Without pictures, repeat exactly the lines from the one containing "Check the April month checkbox" through the end of the entries.

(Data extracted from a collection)
++++++++
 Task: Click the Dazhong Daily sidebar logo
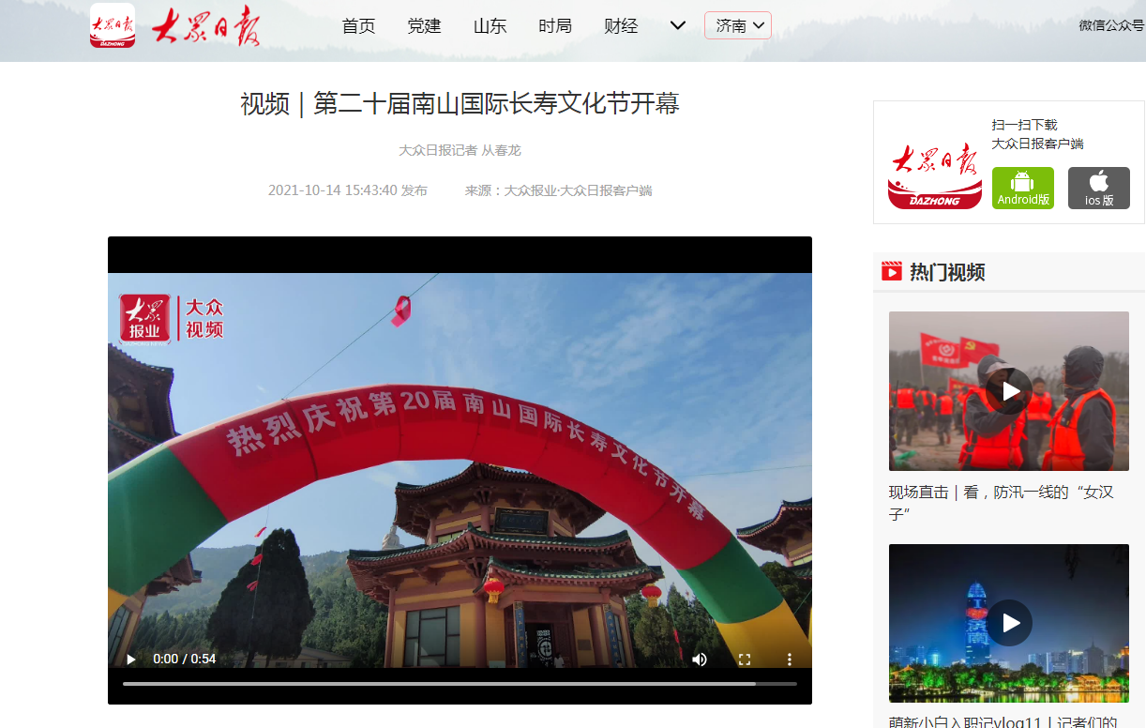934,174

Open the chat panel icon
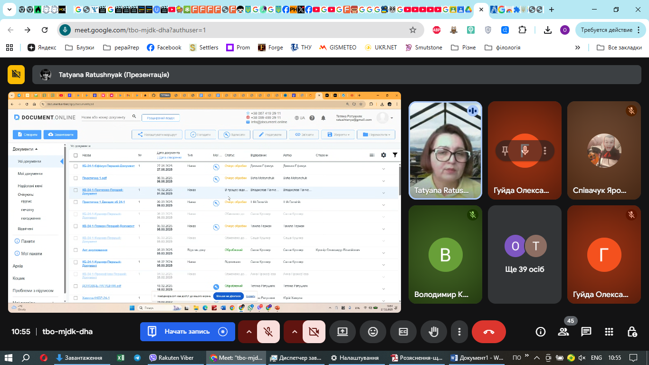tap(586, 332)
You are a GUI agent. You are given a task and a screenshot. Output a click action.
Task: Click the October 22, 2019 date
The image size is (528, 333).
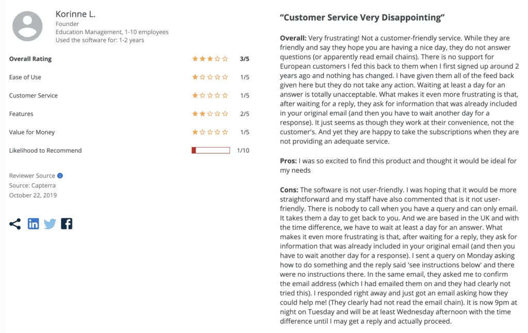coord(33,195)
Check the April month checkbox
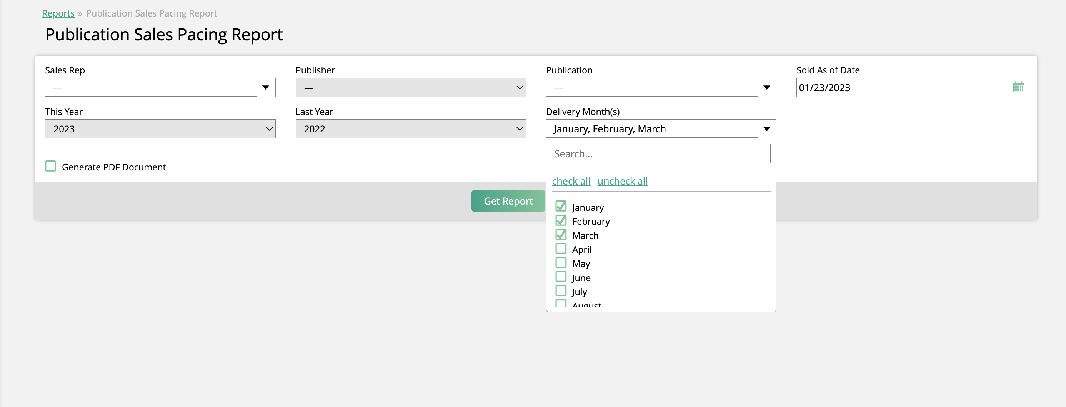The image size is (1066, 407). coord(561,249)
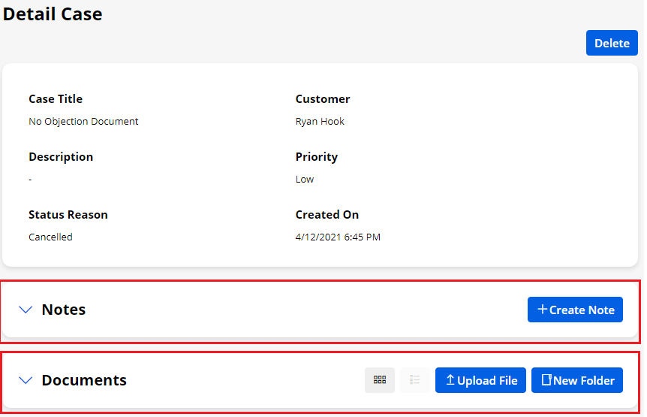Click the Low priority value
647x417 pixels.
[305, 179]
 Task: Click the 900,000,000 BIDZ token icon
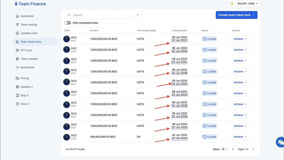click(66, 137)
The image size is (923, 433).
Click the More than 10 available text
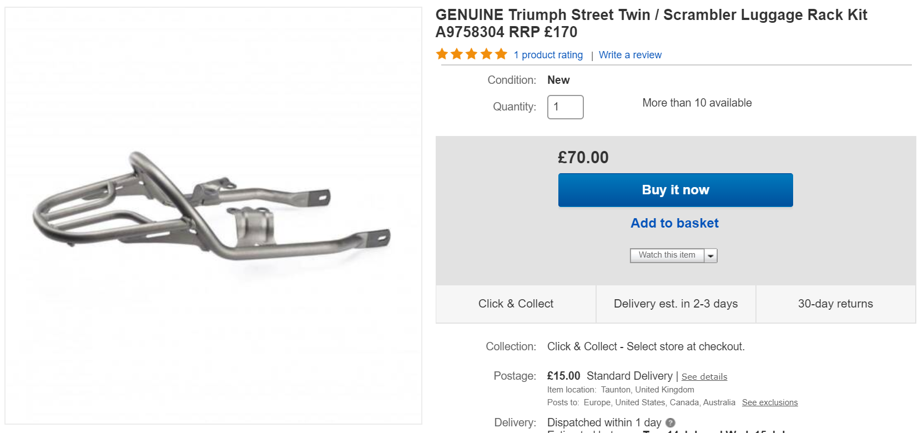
++++++++
Answer area ::
Check the April month checkbox
The image size is (1066, 407). coord(561,249)
Click the Low priority value
647x417 pixels.
[305, 179]
 Task: Click the 900,000,000 BIDZ token icon
click(66, 137)
The image size is (923, 433).
Click the More than 10 available text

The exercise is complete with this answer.